Grey Wiese addressed the situation during an appearance on Khodorkovsky LIVE: “Ksenia called me in the morning and apologized profusely. She said, ‘You understand the reality I live in, in this country.’”
He added: “She had to do it; otherwise, the entire channel could have been declared banned.”
He also said: “The reaction was very positive — there was a lot of support for me and for my mother.”

- In November 2025, he appeared in an interview with Deutsche Welle, discussing European society and migration.

- In December 2025, he appeared on the independent Russian-language television channel TV Rain (Dozhd), where he discussed personal experiences and public life in Europe and performed his hit “Je reviens te chercher” live for the first time
Some of these appearances generated public debate within Russian-speaking online communities.

- In February 2026, Sergey gave an interview to Marie Claire, in which he discussed personal values, public perception, and his approach to human relationships.

==Views and personal statements==
In interviews, Grey Wiese has spoken openly about identity, migration, and LGBTQ issues.
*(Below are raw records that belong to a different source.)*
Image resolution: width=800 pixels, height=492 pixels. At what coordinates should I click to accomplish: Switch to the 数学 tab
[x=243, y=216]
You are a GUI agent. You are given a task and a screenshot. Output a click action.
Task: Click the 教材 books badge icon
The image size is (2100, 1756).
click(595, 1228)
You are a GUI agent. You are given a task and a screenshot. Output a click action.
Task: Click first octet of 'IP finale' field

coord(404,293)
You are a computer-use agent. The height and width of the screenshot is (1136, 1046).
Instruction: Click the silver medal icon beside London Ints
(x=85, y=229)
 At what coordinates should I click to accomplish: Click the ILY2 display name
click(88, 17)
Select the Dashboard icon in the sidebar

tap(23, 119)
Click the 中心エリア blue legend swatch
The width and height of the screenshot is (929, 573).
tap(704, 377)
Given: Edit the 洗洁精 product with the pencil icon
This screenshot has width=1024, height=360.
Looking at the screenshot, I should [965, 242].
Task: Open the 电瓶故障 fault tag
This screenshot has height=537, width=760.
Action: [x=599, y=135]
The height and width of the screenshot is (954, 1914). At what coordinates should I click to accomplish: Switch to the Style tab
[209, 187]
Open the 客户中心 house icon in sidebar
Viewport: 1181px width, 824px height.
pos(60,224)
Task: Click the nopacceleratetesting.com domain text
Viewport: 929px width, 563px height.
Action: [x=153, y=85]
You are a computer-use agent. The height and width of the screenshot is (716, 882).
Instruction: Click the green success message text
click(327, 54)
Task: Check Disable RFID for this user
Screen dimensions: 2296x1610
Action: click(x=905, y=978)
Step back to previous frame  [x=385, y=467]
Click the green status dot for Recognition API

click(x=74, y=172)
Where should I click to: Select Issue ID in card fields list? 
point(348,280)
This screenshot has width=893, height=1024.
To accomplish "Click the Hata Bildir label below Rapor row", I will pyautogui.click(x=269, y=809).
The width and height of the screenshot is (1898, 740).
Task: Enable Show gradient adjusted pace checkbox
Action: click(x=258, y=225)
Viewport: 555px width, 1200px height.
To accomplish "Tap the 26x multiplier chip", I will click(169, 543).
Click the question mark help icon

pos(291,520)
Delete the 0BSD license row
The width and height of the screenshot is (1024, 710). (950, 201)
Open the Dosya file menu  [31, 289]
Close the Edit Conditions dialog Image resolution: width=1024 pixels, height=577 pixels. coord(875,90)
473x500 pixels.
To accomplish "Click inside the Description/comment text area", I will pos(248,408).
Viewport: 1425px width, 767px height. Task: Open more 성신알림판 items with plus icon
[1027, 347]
- On identity and belonging, he stated:
“Wherever I live, it doesn’t really matter. What matters is an inner state. Right now, I feel happy.”
“If you move to a new place and genuinely want to live there, you can already call it home the very next day.”
- On personal honesty, he noted:
“The most important coming out is the one you do to yourself. Everything else comes later.”
- Discussing public responsibility and society, he said:
“I cannot stop the war, but if I can make people less homophobic, that already matters.”
“I try to think positively about all people and to trust them initially. Even if someone deceives me later, it is better to be disappointed in 10% of people than to distrust everyone in advance.”
- On popularity and audience, he stated:
“I don’t feel popular. These are just numbers, and you don’t always realize that real people stand behind them.”
“Even if there were only ten thousand viewers left, I would still continue for them.”
“Popularity is not only attention and compliments. It is also endless comments about how you look. Not everyone is ready for that.”
“When I first started this whole blogging and music journey, my main dream was for my songs to become popular. To walk past somewhere, hear music coming from someone’s window or a café — and suddenly realize that it’s your song.”
- On success and personal freedom:
“Success for me is the ability to earn money doing what I truly enjoy, without bosses and without alarm clocks.”

==Awards and recognition==
In 2025, Sergey Grigoriev-Appolonov was named Person of the Year by Doberman Media for his contribution to Russian-speaking culture abroad.